Eclipse Community Forums: Eclipse Titan » Titan Architecture Internals: On how the compiler and the Designer are optimized differently

Home » Eclipse Projects » Eclipse Titan » Titan Architecture Internals: On how the compiler and the Designer are optimized differently((Some background information that is important to know when developing Titan))

Show: Today's Messages :: Show Polls :: Message Navigator

Titan Architecture Internals: On how the compiler and the Designer are optimized differently [message #1750053]

Thu, 15 December 2016 14:16

Kristof Szabados

Messages: 82
Registered: July 2009

Member

When looking at the compiler and the Designer from the outside at first they might seem to be doing the same thing: reading and checking TTCN-3 files.
- The core compiler reads TTCN-3 and ASN.1 files, checks them for syntactic and semantic errors, and finally generates C/C++ code.
- The Designer reads TTCN-3 and ASN.1 files, checks them for syntactic and semantic error, and offers some IDE functionalities.

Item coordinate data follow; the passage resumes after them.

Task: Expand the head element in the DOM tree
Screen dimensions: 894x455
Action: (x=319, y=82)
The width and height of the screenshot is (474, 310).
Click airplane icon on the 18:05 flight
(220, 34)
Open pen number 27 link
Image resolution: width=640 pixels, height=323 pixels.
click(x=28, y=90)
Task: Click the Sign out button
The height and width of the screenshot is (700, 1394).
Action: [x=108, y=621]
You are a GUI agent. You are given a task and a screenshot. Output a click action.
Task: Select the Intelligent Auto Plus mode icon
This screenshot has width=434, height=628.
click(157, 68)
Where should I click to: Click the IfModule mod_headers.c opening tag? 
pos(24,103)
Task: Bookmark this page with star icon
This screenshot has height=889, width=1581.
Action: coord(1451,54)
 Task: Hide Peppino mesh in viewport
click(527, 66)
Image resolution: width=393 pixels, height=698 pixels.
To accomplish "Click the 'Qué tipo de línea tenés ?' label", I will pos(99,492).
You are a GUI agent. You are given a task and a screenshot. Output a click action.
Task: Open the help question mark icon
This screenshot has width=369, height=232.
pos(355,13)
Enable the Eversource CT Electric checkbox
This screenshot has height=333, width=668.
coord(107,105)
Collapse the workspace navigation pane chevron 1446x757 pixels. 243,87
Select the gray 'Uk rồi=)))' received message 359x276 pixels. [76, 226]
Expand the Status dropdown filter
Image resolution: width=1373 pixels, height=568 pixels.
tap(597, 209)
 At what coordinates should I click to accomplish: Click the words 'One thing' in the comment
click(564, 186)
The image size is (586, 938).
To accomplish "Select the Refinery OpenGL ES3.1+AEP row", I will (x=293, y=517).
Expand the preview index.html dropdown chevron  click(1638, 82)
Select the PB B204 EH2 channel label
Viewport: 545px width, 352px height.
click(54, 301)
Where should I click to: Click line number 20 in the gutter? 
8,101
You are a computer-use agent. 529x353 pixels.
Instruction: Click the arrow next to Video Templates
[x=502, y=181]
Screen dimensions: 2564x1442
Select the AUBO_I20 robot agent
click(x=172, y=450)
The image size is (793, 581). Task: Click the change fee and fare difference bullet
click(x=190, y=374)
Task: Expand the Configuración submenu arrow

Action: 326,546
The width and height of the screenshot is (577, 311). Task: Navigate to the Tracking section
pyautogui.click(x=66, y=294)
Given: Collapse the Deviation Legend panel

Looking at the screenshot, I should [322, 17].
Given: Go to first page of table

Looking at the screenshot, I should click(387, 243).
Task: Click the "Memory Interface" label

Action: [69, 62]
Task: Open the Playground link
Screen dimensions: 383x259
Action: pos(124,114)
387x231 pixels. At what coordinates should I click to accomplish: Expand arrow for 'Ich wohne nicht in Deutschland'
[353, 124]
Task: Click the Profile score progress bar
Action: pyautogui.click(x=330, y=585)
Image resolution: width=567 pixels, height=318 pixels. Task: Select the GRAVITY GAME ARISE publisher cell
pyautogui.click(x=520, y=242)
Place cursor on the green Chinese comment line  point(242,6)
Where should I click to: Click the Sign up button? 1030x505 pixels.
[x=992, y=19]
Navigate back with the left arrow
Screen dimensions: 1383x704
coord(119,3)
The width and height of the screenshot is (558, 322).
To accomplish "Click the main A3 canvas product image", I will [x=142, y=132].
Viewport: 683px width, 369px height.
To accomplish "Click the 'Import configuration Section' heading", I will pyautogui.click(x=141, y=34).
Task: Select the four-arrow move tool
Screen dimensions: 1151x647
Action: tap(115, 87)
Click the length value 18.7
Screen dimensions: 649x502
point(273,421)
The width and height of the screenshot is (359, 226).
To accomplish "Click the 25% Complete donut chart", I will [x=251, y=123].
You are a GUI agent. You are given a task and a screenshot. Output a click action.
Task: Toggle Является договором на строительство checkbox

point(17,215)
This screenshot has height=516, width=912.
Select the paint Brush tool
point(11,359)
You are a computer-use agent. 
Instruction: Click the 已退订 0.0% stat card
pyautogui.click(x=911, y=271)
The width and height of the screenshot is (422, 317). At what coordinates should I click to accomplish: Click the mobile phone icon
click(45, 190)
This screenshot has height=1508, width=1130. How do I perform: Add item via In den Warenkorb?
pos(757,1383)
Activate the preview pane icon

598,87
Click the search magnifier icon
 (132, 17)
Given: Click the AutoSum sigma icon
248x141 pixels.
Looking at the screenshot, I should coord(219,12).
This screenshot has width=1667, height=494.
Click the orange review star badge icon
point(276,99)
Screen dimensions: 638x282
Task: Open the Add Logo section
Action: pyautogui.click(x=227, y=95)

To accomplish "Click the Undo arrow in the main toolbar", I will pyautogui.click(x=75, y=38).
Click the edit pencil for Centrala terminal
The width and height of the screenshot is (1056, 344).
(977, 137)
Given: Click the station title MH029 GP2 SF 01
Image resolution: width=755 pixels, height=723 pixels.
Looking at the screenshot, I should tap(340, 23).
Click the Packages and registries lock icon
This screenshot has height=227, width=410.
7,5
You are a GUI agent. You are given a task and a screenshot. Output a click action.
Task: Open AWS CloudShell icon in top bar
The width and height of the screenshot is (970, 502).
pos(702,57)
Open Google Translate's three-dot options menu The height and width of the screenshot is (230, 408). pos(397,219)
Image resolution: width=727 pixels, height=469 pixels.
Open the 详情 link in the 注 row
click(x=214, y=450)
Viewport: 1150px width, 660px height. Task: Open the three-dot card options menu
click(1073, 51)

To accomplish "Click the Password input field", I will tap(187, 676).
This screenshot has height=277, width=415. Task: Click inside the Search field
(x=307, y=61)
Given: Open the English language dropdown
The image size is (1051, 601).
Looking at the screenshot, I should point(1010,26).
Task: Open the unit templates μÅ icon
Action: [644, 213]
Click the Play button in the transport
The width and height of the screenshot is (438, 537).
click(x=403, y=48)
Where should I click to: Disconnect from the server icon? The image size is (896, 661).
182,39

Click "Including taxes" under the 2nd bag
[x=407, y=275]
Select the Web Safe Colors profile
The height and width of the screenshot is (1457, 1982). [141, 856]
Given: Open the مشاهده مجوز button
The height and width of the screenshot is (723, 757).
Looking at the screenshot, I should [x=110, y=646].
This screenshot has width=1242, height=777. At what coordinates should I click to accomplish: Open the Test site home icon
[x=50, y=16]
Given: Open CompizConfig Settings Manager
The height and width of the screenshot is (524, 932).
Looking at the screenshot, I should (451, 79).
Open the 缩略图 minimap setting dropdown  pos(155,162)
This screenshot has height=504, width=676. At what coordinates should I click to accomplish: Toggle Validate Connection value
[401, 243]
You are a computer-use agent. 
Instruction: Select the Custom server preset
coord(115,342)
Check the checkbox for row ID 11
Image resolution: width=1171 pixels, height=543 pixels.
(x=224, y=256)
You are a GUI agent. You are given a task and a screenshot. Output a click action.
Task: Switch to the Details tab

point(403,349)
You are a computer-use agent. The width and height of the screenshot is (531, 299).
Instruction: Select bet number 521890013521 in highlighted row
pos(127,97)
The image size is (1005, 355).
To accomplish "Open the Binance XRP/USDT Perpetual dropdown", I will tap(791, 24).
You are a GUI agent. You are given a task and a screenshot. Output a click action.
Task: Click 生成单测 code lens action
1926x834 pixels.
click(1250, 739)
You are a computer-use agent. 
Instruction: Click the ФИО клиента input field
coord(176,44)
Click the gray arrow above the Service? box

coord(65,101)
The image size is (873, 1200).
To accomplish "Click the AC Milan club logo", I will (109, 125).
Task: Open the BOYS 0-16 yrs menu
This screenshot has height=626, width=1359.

Although they seem to do the same things in most of their source code too ... they are actually working in very different constraints, and optimized for different use cases:
The compiler:
- is usually used rarely and in the background, as part of a CI system, maybe doing nightly builds and builds after each commit.
- is viewed by users as part of the build process, which starts with TTCN-3 and ASN.1 files and finishes with the creation of the executable tests ... also involving GCC/CLANG. In a full build the compiler might take up as little as only 1%-5% of the build process.
- as such optimization of the compiler is done to minimize the whole build time (the compiler could take a few more seconds, if it can save minutes on the C/C++ compiler)
- when invoked all code is generated (even if just into memory at first).
- the memory consumption is usually not a problem ... as GCC/CLANG will require much more from the same system to finish the build.
- when there is an error in the code the build stops and the user needs to correct it before the code can compile.
When the compiler finds and unparsable piece of code like "variable_name." it can report and error and stop processing.
- users don't expect interaction.
- extending the generated code can be done will scripts and modified makefiles if needed.

The Designer:
- up close and personal, this is the tool used to write TTCN-3, ASN.1 code.
- after each keystroke the user can expect to have some syntactic and semantic checks done to ensure that the code just written is ok.
(without optimization this would mean 6-10 semantic check within a second)
- As this is the editing interface interactivity is expected.
Usually expecting below 0.1 second response time ... whatever the operation was.
- the TTCN-3 code is most of the time erroneous (sometimes on several levels) as it is being written.
But the tool must not stop working.
- In fact the Designer is expected to work best and offer helpful support when the code has the most problems.
When the user presses ctrl+space after an unparsable piece of code like "variable_name." Designer is expected to list all possible completion methods that could make the code correct.
- advanced interaction, like outline views, module structure graph visualization, code smell checking, refactoring are expected to operate ... also interactively.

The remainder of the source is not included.